- Problem to solve
Retype the entries below exactly, but begin at the line containing "(508) 308-4107 (76, 1808)" and end at the last line.

Source records:
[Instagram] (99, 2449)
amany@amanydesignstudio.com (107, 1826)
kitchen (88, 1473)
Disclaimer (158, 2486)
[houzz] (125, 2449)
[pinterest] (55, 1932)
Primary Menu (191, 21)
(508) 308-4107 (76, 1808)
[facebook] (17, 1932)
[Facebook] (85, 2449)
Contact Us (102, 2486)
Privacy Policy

- Result below
(508) 308-4107 (76, 1808)
[facebook] (17, 1932)
[Facebook] (85, 2449)
Contact Us (102, 2486)
Privacy Policy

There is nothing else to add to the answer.